Bu ay sayfalarımızda bir tema değil, daha çok motif olarak öne çıkan kadın ve cinsiyet başlıkları, bu sekter ve sert girizgâhı, yapa yapa 8 Martın etrafında yapar oluşumuz nedeniyle, dürüst olmak gerekirse, bizi utandırıyor. Çeşme olayını, Nisan ayında E-Skop çevirisiyle öğrenmemize rağmen, kamusal olarak paylaşmayı ve yorumlamayı bu sayıya bırakmamız, samimiyetsizlik olmasa da doğru bir tavır değil, hele de kendisine örgüt demeyi sürdüren bir yapı için. 147. sayımızın içeriği, bu utancı ne kadar dengeler bilmemekle beraber, konulara oldukça özgün alüvyonlar taşıyacağını düşündüğümüz çalışmalara ev sahipliği yapar olmak mutluluk verici. Carla’ya yazılan, kapalı ancak duyumsatıcı mektuba, Mariana Enriquez’nin Yangında Kaybettiklerimiz romanı ile Neval El Seddavi’nin Sıfır Noktasındaki Kadın adlı yapıtına dair eleştiri eşlik ediyor açılış sayfalarımızda. Erilliğin hasıraltı edilen kalelerinden pornonun, feminist müdahalelerle iğdiş edilmesinin ürünlerini paylaşan bir makalenin yanı sıra, “sigara içen kadın” adlı hegemonya bakışıyla şeytandan farksızlaşan bir imajın, kamu spotlarında nasıl sunulduğunu irdeleyen çalışmayla, yukarıda üzdüğümüz akademinin gönlünü almaya çalışıyoruz. Marleen Gorris’in yönettiği Antonia’nın Yazgısı üzerine yer alan eleştiri, bu sayımızın sinema kanadını temsil ederken, genç ressam Fereshteh Aliabadi’nin desenleri, nicedir uzak kaldığımız plastik sanatlar esintisini sayfalarımıza taşıyor.
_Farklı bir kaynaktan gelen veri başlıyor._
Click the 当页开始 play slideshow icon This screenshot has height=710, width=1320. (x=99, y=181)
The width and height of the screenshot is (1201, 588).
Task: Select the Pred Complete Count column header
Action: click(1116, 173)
Kadın çalışmaları başlığının tarihin raflarına kaldırıldığı, kadın sorunları üzerinden yapılan yarışmaların ve ödüllendirmelerin utanç sayfalarına taşındığı, Dora Maar’ların haklarının Dora Maar’lara, Susan Sontag’ların haklarının Susan Sontag’lara verildiği küresel bir yerleşke inşası adına,
Sanatla kalın…
Azizm’in Notu: Azizm Sanat E-Dergi’nin Nisan 2020 tarihli 148. sayısı için dilediğiniz konuda makale, öykü, şiir, deneme, eleştiri, karikatür, video, resim ve fotoğrafı 1 Nisan tarihine kadar azizm.sanat@gmail.com adresinden yayın kurulumuza iletebilirsiniz.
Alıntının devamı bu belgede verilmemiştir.